If we’re looking for a miracle, incidentally, here it is. Whatever has happened, the utter defeat and dispersal of this small, provincial band of rebels in death and despair has been irreversibly transformed within three days. The two-word modern term for this phenomenon might be: Go figure. 

But we should not avert our eyes from less convenient phenomena, evidence that is not just metaphorical or allegorical but which may be downright worldly and motivated by expedience. It isn’t controversial to observe that there is a difference between the empty-tomb narratives and the apparitions (as the Roman Catholic catechism calls them) of the risen Christ, the latter in part arising from competing factions for patriarchal authority the earliest formation of Church. 

The empty tomb isn’t just evidence of the risen Christ.
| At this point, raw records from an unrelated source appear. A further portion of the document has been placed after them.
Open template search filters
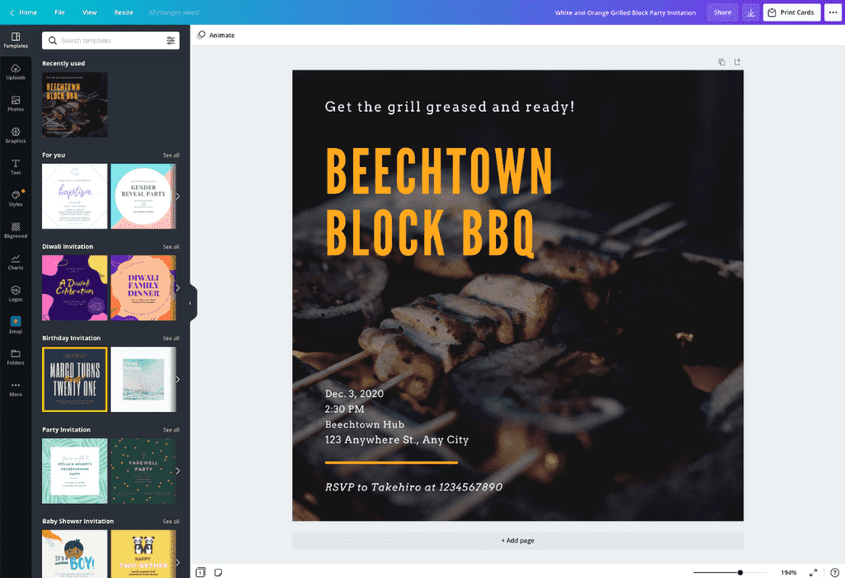 click(x=168, y=40)
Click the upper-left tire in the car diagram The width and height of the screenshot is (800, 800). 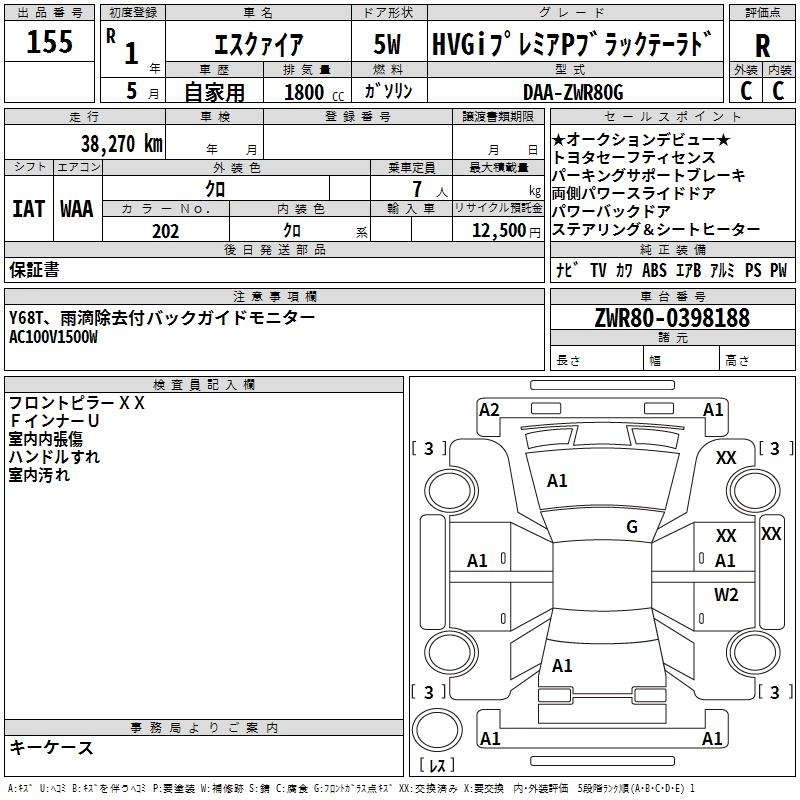click(450, 489)
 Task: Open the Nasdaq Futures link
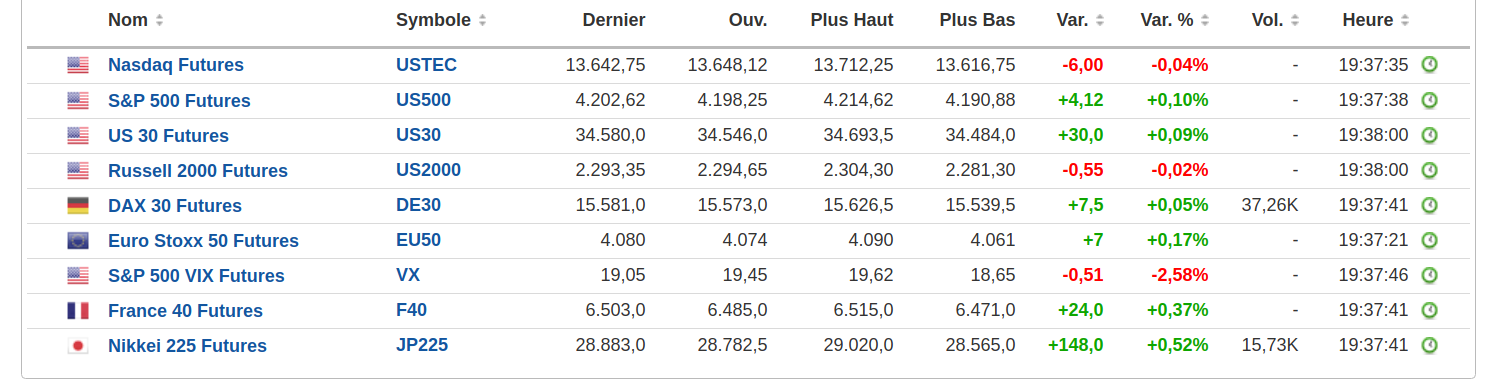176,65
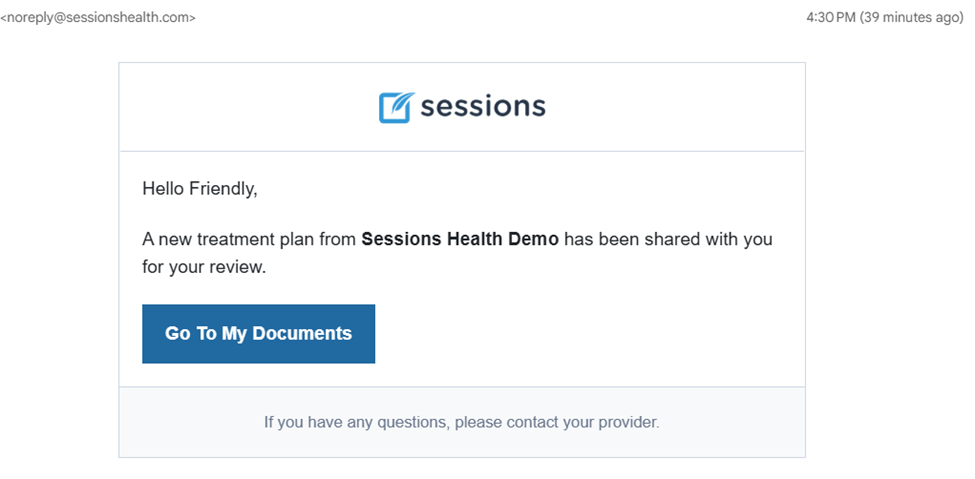Click the white header area beside the logo

(672, 107)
It’s there to show us symbolically where God is not. In John’s gospel, Mary sees cherubim sitting at the head and foot of the slab on which the body lay, echoing the mercy-seat of the ancient ark of the covenant, the empty throne of the invisible Jewish God, Yahweh. The Christ has “gone ahead” to continue the living work of God in his nascent Church of the new covenant. 

Above all (and those two words can be read literally), this dualistic approach to the Resurrection calls its observers to relax about it, to let go of our understanding of it. The words and actions of the risen Christ often seem to confirm as much: "Don't hang on to me", "Shalom" (Peace be with you), "Come and eat", "Feed my lambs". 

So, struggling to comprehend the Resurrection isn’t a deal-breaker. In a way, the divine message is that the biggest miracle of all is no big deal. Life really does go on.